* **Assignment**:
In the records below, how many lines hold the string "will"? Give only the number.

* **Supplied records**:

○ ○ ○ ○ ○ ○ ○

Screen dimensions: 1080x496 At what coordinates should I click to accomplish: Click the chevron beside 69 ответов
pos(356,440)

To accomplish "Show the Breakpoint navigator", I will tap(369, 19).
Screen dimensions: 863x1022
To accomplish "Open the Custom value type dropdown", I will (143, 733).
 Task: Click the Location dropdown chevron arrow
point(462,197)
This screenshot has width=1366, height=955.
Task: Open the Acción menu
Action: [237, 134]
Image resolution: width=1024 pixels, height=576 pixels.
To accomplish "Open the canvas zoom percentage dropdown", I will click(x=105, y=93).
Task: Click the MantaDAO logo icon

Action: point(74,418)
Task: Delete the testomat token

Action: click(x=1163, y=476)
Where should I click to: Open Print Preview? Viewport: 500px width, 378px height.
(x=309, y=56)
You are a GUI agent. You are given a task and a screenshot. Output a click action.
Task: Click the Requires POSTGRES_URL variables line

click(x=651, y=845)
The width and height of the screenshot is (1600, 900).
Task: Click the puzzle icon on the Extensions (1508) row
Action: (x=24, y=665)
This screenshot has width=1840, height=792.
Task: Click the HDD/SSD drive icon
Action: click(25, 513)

○ ○ ○ ○ ○ ○ ○

* **Task output**:
3